Les Philippines ont demandé aux États-Unis d'exempter leurs exportations des droits de douane envisagés sur les marchandises liées au travail forcé. Le ministère du Commerce et de l'Industrie a soumis des commentaires au bureau du représentant américain au commerce, arguant que le pays maintient des mesures de protection solides.
Dans les documents déposés par le sous-secrétaire au commerce Ceferino Rodolfo, le ministère du Commerce et de l'Industrie a déclaré que les Philippines disposent déjà d'un cadre juridique robuste et d'un historique éprouvé en matière de lutte contre le travail forcé. Il a souligné que seulement 0,01 %, soit 2,71 millions de dollars, de ses 48,25 milliards de dollars d'exportations vers les États-Unis entre 2023 et 2026 s'étaient vu refuser l'entrée sur le territoire.
L'agence a ajouté qu'un arrêté administratif conjoint avec le ministère du Travail et de l'Emploi et le ministère des Finances est en cours d'élaboration. Cet arrêté établirait les procédures pour traiter les allégations concernant des produits importés fabriqués grâce au travail forcé.

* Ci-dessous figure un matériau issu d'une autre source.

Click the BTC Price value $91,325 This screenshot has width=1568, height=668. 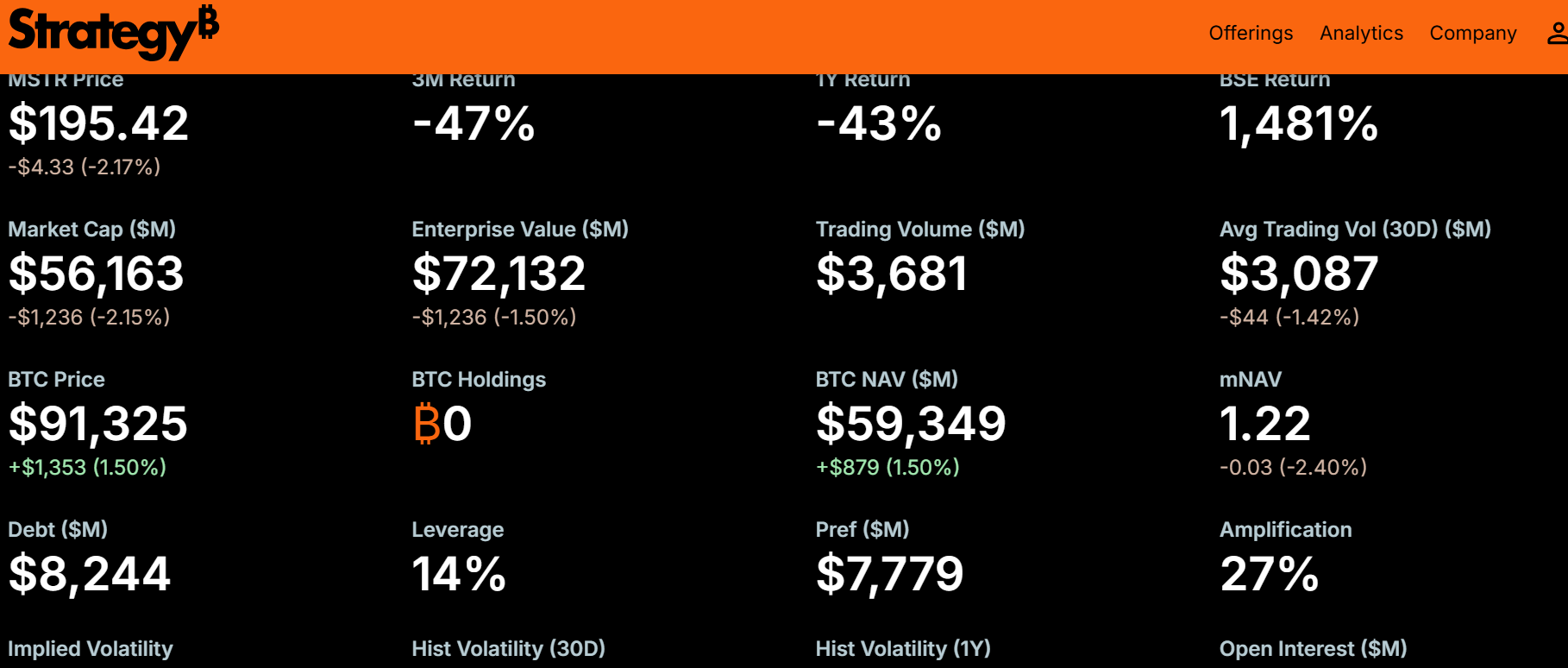[97, 424]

En juin, le bureau du représentant américain au commerce a proposé un droit de douane supplémentaire de 12,5 % sur les importations en provenance de pays dépourvus de mesures de protection efficaces. Les pays disposant d'une interdiction ou d'un régime partiel seraient soumis à un droit de douane de 10 %. Si elles sont adoptées, ces taxes concerneraient 60 partenaires commerciaux majeurs des États-Unis.